Page text
Transaction Brokerage in Colorado--What the Heck is That?!!

Real Estate Agent with Ridgway Real Estate 40037375


Most people have some concept of agency, although a lay person may not understand completely the legal definition and ramifications of agency.  To confuse the issue, many people refer to a licensed real estate professional as a real estate agent, without considering or appreciating the legal significance of the term "agent."

In Colorado, not all real estate brokers or sales associates are agents.  There are 2 relationships a real estate broker can have when working with a buyer or seller, that of agent or transaction broker.  Transaction brokerage is unique to Colorado and a handful of other states.  Actually, I know of only one other state, Florida, that has transaction brokerage.  There may be others, so please inform us if some of you are in states that recognize this legal status.  Also, just to clarify, in Colorado, "broker" is used for all real estate professionals licensed to engage in real estate brokerage activities and services, whether they be owners, managers, employing brokers, supervising brokers or associates (called "broker associates' or "associate brokers").  Still, the public or consumer generically and broadly refer to all real estate brokers as "agents," which adds to the confusion.

So, what the heck is a transaction broker? Well, let's start with agent, whose duties are derived from Common Law.  An agent "represents" only one party, either a buyer or seller, by advocating, directing, negotiating on the client's behalf and advising the client as to the benefits and risks of a proposed transaction.  The agent represents the interests of the client above the interests of the other party. If an agency relationship exists, then the buyer or seller is the real estate brokers "client."

A transaction broker, on the other hand, "assists" a buyer or seller.  Taking the definition directly from the Colorado Real Estate Manual, a transaction broker "means a broker who assists one or more parties throughout a contemplated real estate transaction with communication, interposition, advisement, negotiation, contract terms and the closing of such real estate transaction without being an agent or advocate for the interests of any party to such transaction.  In other words, a transaction broker assists a party or both parties to the transaction without representing either of them or being their agent.  A buyer or seller that has a transaction brokerage relatinship with a broker is also a client.  There, that's clear as mud, isn't it?

I think the best analogy I've heard to help distinguish between an agent and a transaction broker ("TB") is that an agent is more like a coach whereas a transaction broker is more like a referee.  A coach can tell his or her client what to do or what they should do.  A TB is a neutral, observer, and just interprets the rules and calls the shots without any obligation on the part of either side.   In the situation of a real estate transaction, a TB will give out information, explain procedure, supervise and facilitate the transaction, while assisting one of the parties or both, without taking sides.

If a real estate broker is an agent for a party, then the broker has no relationship and, hence, no obligation toward the other party, who is considered to be and referred to as a "customer."  So, if a real estate agent or broker calls you a customer, then you know that the broker has no professional or working relationship whatsoever with you, and hence no duties or obligations, and that the broker will be acting on behalf and protecting the interests of his or her buyer or seller only.

In Colorado, the default relationship is that of TB.  The only way a real estate broker can become an agent for a buyer or seller is under a written contract.  So, unless you, the consumer (buyer or seller), is willing to enter into a written contract (usually the listing agreement or buyer agency agreement), or you've been advised that you are just a customer and the broker is the agent for the other party, then the relationship you will have with that broker is one of transaction brokerage.

Given entries
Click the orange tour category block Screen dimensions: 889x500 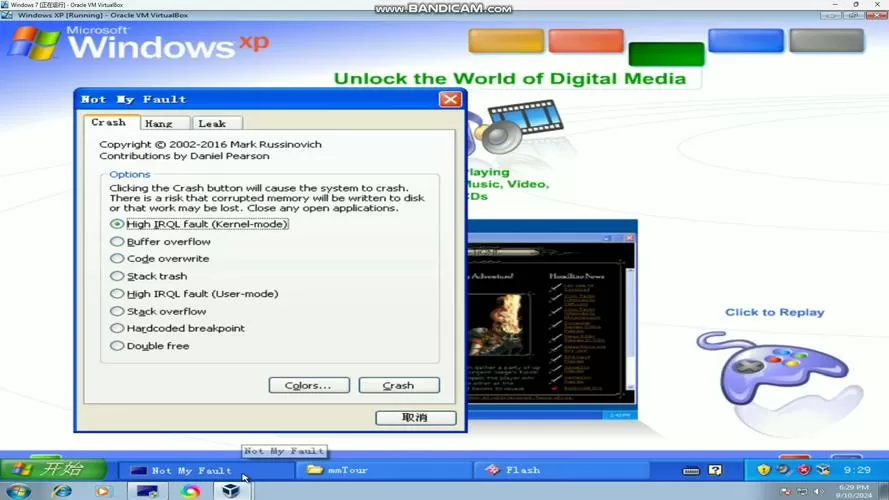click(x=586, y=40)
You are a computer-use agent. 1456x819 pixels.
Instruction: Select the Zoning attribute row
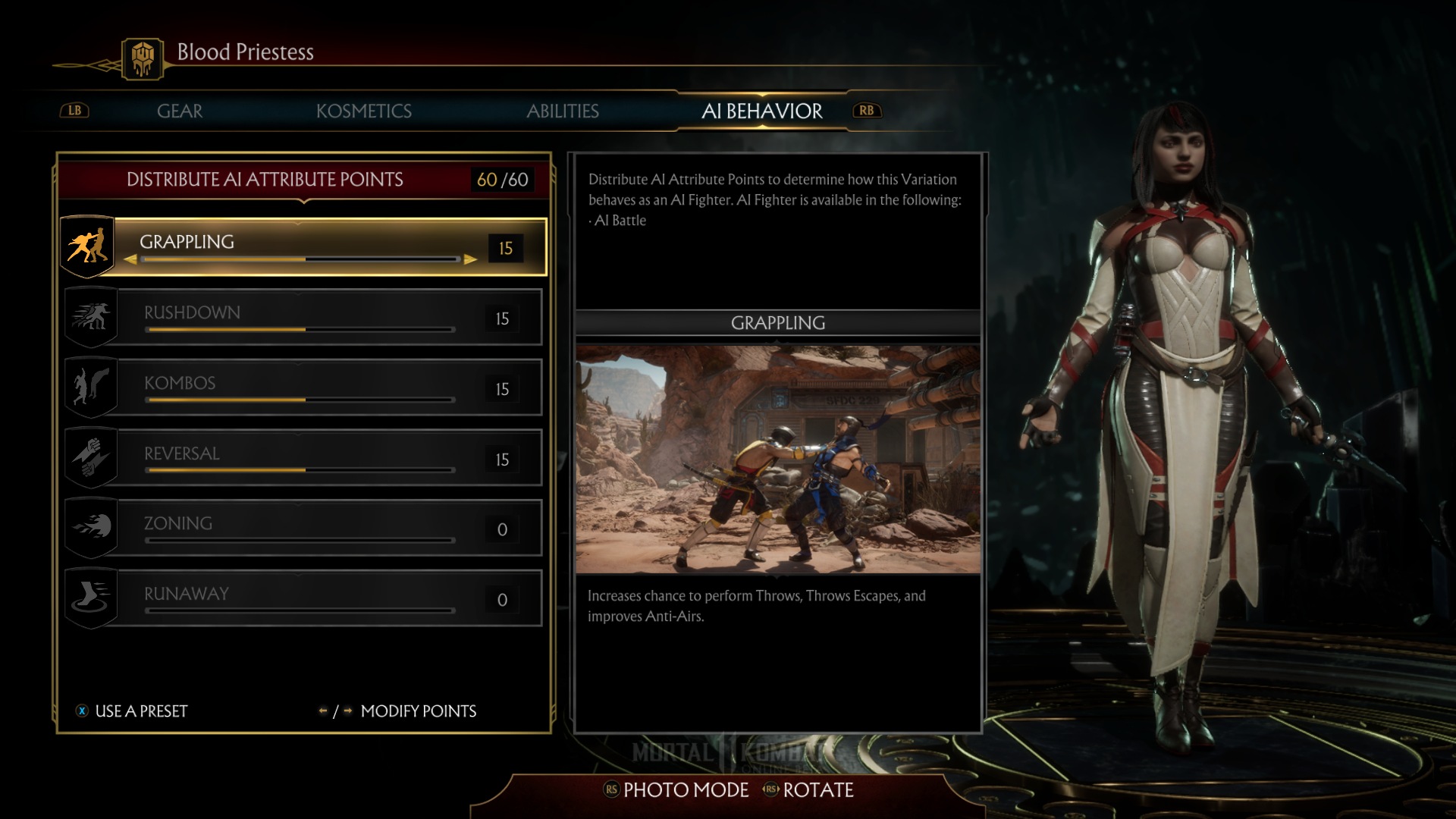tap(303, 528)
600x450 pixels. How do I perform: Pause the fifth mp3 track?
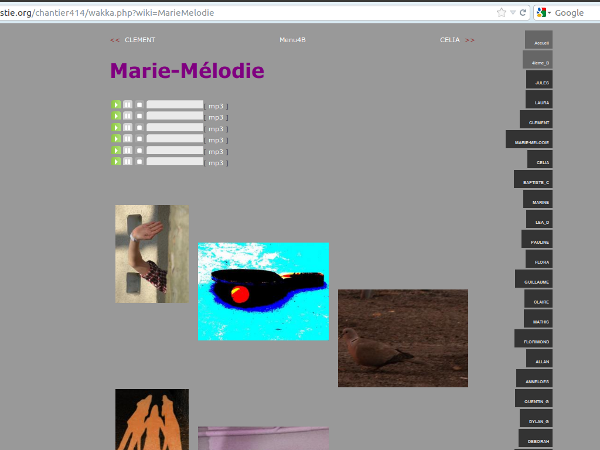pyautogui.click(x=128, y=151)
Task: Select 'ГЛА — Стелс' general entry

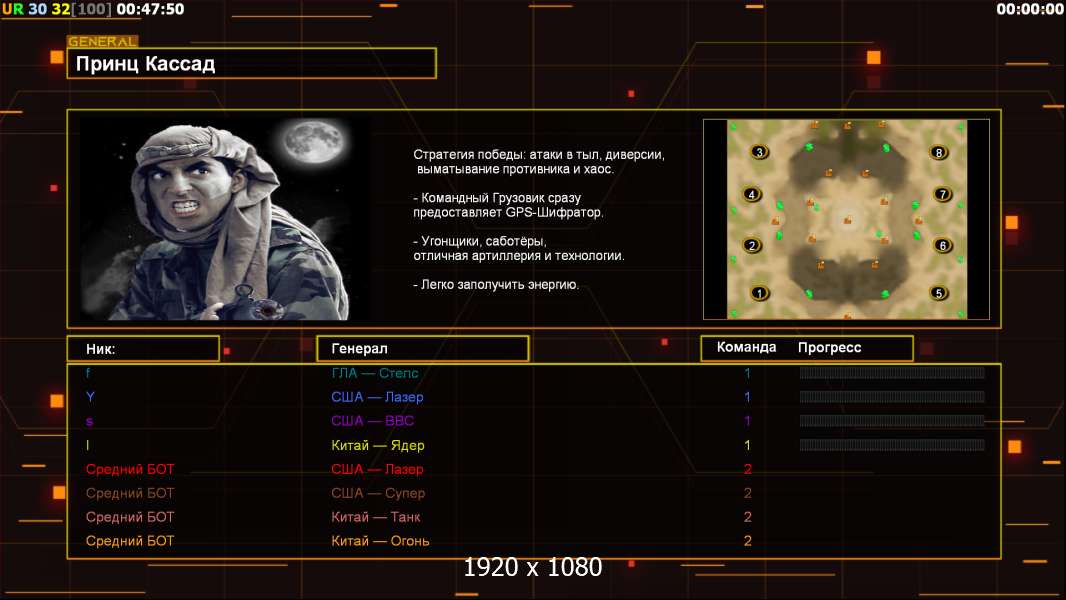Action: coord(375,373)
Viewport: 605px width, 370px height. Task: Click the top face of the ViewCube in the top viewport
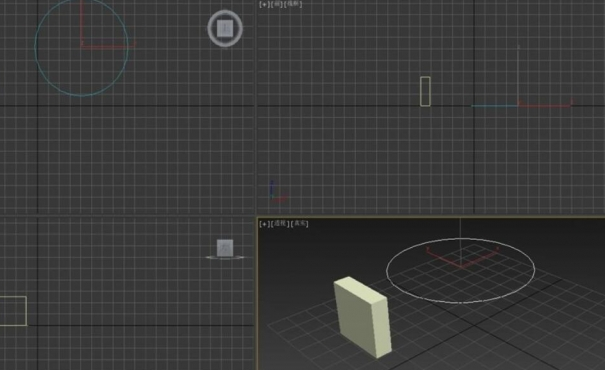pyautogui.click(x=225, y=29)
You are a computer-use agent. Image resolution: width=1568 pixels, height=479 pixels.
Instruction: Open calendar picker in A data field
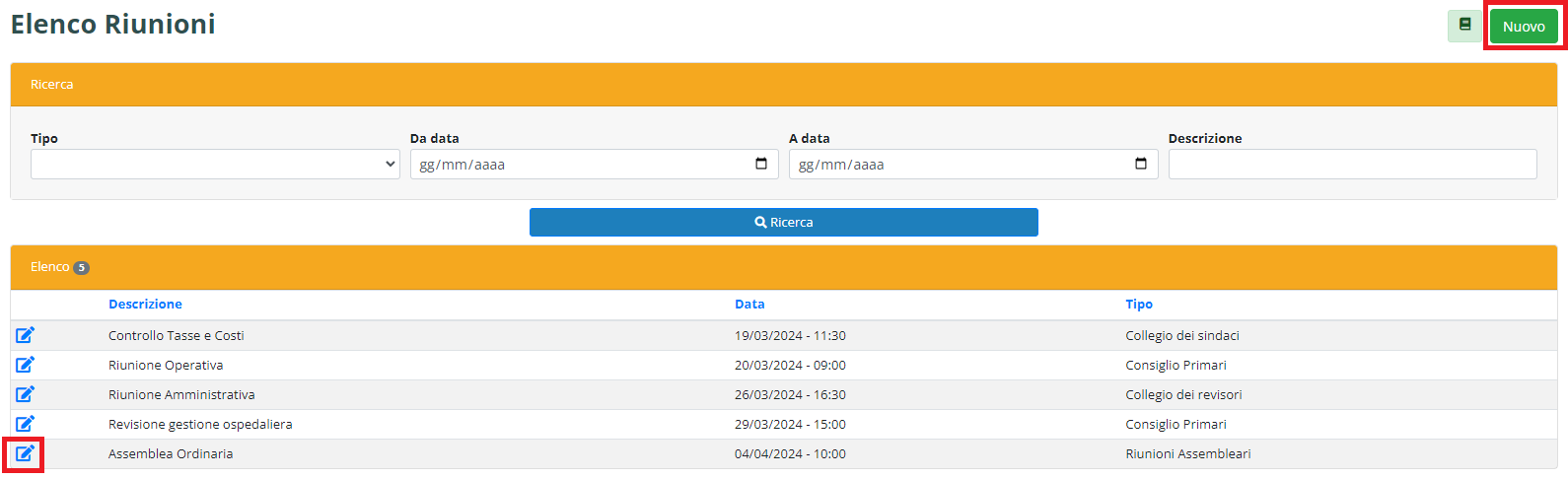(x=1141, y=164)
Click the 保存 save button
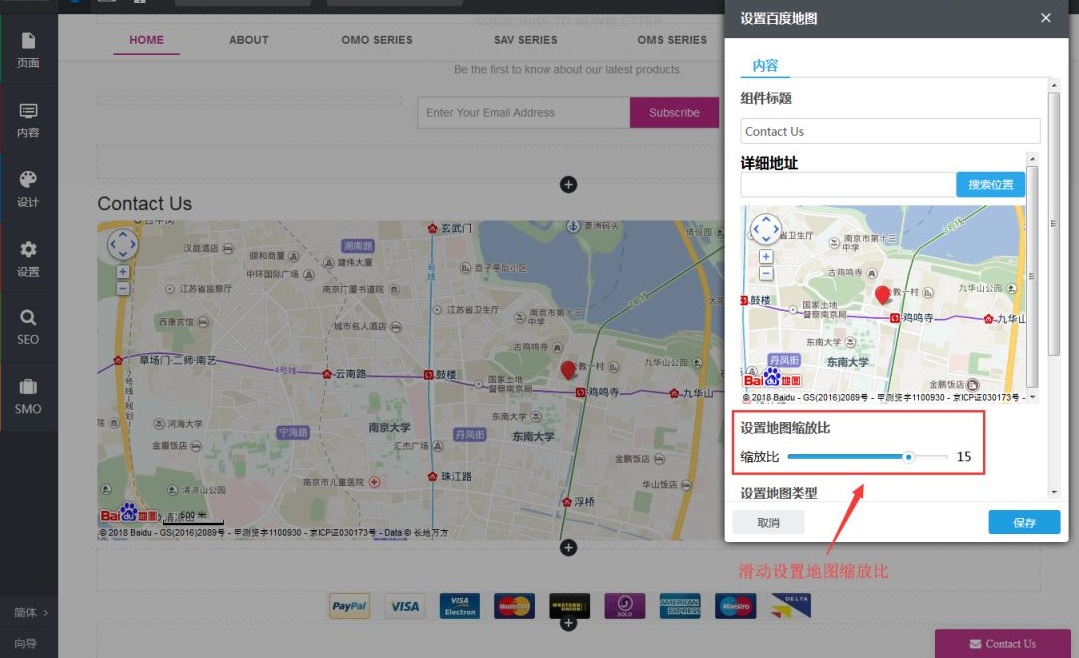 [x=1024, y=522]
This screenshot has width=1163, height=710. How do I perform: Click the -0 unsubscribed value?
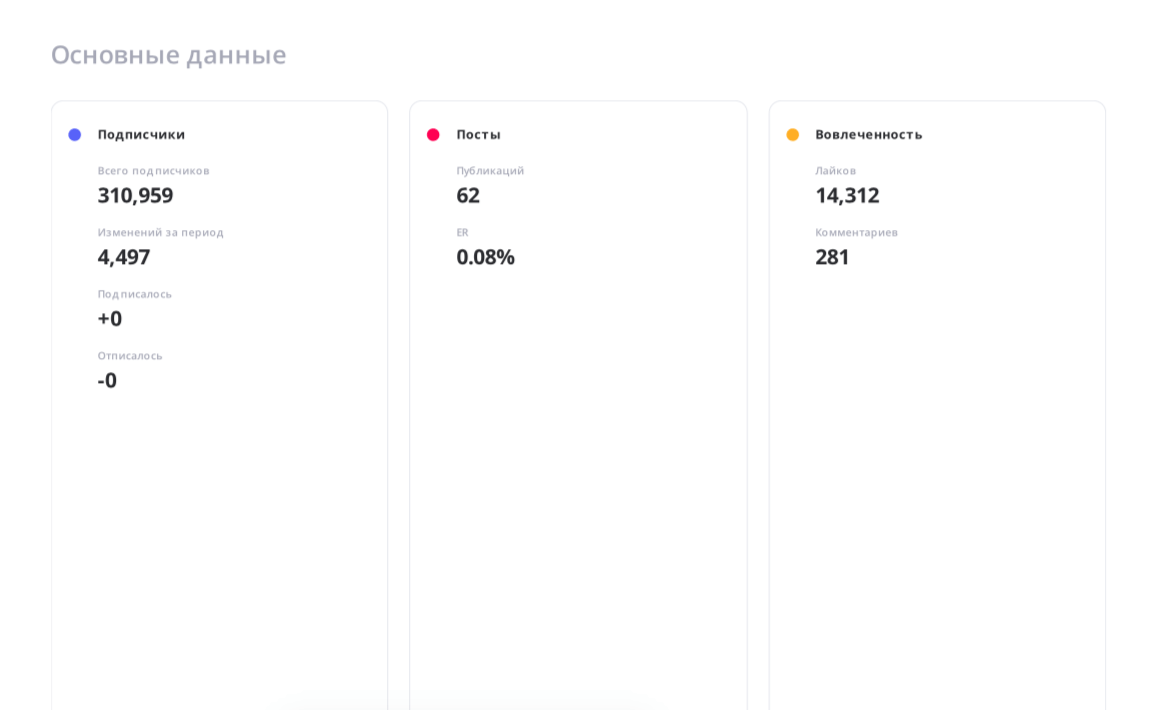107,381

Tasks to carry out
A. Answer each question from the post on Colorado transaction brokerage:
(i) Besides Colorado, which state does the writer know of that has transaction brokerage?
(ii) In the analogy the writer favors, what is a transaction broker compared to?
(iii) What is the default relationship between a broker and a buyer or seller in Colorado?
B. Write a continuation of the post on Colorado transaction brokerage, picking up after its final sentence.

Results in order
A.
(i) Florida.
(ii) A referee.
(iii) Transaction brokerage.

B.
Because the consumer may be confused or assume agency when working with a broker, Colorado law requires that the broker reveal to the buyer or seller at the outset what relationship that broker has with the buyer or seller.  This is done in writing, as either set forth in the proposed written contract (e.g., listing agreement) or by way of a mandatory disclosure form promulgated by the Colorado Real Estate Commission (CREC).  Click here to view the broker disclosure to buyer/tenant form.  There is a separate, similar disclsore form for sellers selling their home by owner (FBOSs) or bank or REO sellers who do not use the CREC listing agreement.  The broker will ask the buyer or seller to sign the disclosure just to confirm its receipt.  It is not a contract and does not obligate the party to the broker in any way, which fact is spelled out in the form.  so, if you are asked to sign such a disclosure form, don't be afraid of it.  We need to have proof in our files that we made this disclosure to our prospective buyers, tenants, sellers and landlords.

A few other things to keep in mind about transaction brokerage in Colorado are as follows: 

  1. A broker who, under a written  agreement, is an agent, may change his or her status to that of a transaction broker if the broker has or enters into a transaction brokerage relationship with the other party.  The ability to change status will be specified in the written listing or agency contract.  This usually happens when an agent has a buyer that becomes interested in a property the agent has listed, or an agent representing a buyer later gets a listing that the existing buyer client wants to buy.  If that happens, then the broker is required to give both parties a written notice of the change in status.
  2. A broker within a multi-person company who is designated to assist or represent the buyer or seller is the only one that has the defined  relationship with the client.  It does not extend to the other brokers in the office of company. 
  3. TB's and agents share certain "uniform duties" with their clients, including, among other things, not to share confidential information that has to do with the other party's motivations or willingness to accept a certain offer.  Click here for a fuller explanation from the Colorado Real Estate Manual about these duties and the different brokerage relationships.

So, now the question is, who decides what relationship a broker and buyer or seller may have?  Well, it's negotiable between the consumer (buyer or seller) and the broker.  However, some brokerage companies have a policy establishing the relationship they will have with a buyer or seller.  Most of the time, it's transaction brokerage.  That's because most real estate companies work with both buyers and sellers and, also, because they believe there is less liability involved as a TB than as an agent.  That may be true, unless a TB acts like an agent.  If a company has a policy, it doesn't mean they can't make exceptions, but if they don't, then the buyer or seller will not have the option for agency with that company or one of its broker associates, even with a written contract.

This is unquestionably a confusing concept, especially for those that do not regularly buy and sell in Colorado, whether you are a consumer or real estate broker.  I hope, however, that this post helps explain and clarify what is transaction brokerage and how it differs from agency in Colorado.  Your Colorado real estate broker will, of course, be happy to explain further and answer any questions.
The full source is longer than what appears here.